## STATED PROBLEM
List every line in the data below that contains the word "Click", copying each such line in full.

## RECORD EXCERPTS
-*-
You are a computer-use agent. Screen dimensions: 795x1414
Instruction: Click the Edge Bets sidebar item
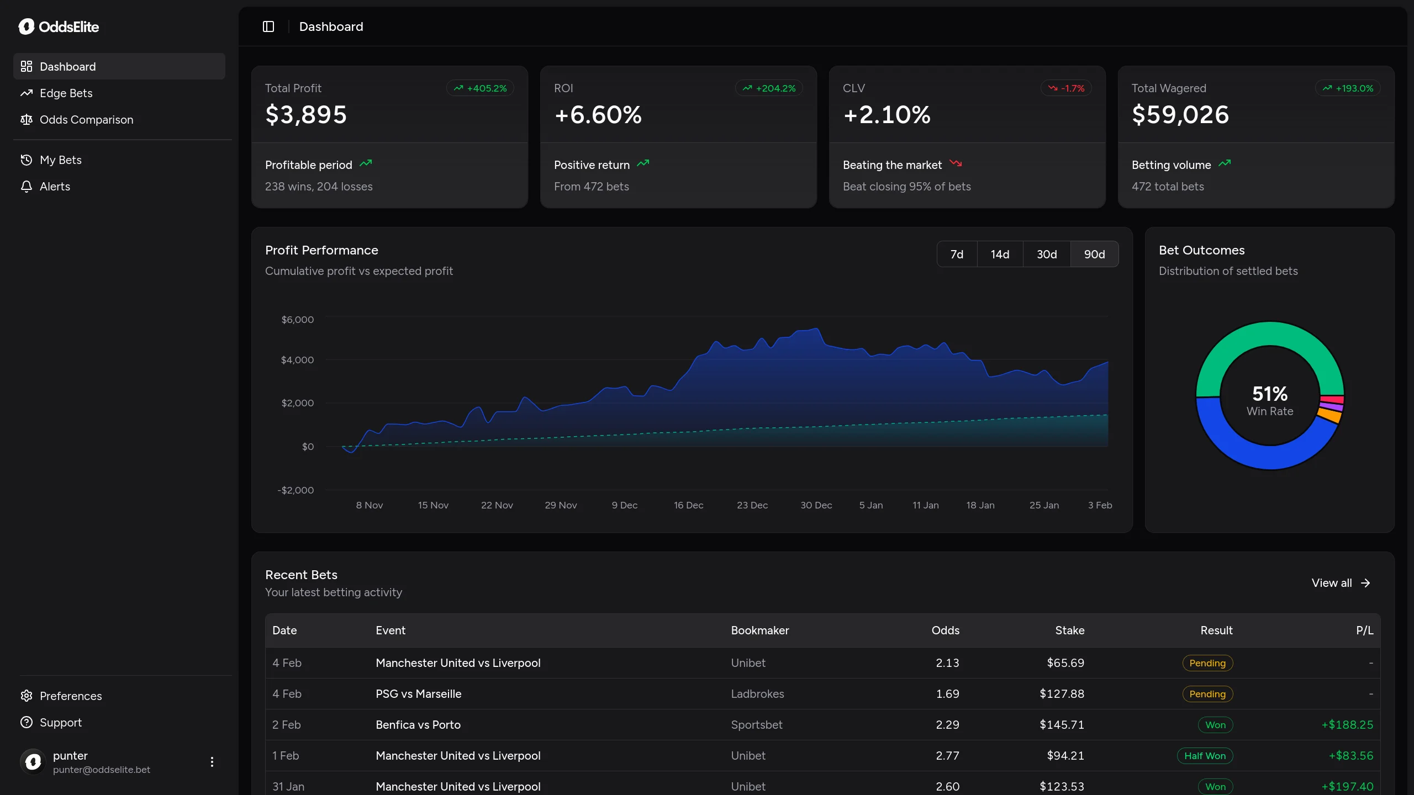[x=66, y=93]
-*-
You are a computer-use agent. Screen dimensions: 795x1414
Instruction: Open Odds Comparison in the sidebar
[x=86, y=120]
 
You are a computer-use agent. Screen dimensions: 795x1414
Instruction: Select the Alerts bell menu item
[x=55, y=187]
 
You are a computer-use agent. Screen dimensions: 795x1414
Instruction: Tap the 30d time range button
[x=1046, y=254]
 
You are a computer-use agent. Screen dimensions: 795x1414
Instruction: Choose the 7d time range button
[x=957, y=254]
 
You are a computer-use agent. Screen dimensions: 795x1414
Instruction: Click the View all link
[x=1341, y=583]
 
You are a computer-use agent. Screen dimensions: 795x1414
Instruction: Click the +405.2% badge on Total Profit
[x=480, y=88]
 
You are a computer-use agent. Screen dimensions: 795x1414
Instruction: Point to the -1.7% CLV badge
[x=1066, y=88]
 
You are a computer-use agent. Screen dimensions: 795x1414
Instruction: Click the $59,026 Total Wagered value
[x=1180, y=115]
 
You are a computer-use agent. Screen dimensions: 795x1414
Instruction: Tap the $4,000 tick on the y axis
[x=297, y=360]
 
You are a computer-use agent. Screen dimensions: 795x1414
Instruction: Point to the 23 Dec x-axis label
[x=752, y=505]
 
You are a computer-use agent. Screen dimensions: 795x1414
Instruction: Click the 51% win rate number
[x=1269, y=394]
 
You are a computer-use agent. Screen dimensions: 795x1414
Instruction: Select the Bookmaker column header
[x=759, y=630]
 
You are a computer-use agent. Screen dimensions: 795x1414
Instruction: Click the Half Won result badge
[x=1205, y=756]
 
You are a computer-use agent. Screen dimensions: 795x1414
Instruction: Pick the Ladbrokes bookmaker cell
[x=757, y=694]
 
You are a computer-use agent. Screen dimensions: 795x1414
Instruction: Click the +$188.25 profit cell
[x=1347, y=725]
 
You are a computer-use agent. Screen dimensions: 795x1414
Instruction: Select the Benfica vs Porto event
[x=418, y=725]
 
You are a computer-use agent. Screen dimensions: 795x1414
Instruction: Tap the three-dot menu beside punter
-*-
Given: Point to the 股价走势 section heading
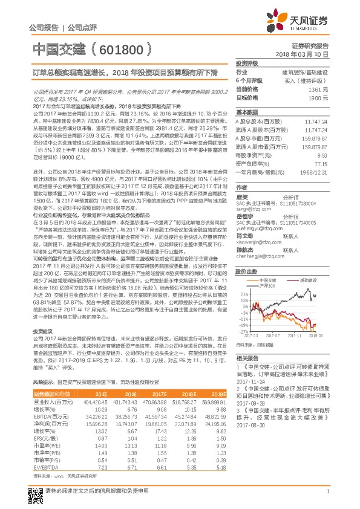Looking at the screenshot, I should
-*-
## ANSWER IN FULL
Instruction: Click the Edge Bets sidebar item
Instruction: Click the View all link
Instruction: Click the +405.2% badge on Total Profit
Instruction: Click the $59,026 Total Wagered value
Instruction: Click the 51% win rate number
Instruction: Click the Half Won result badge
Instruction: Click the +$188.25 profit cell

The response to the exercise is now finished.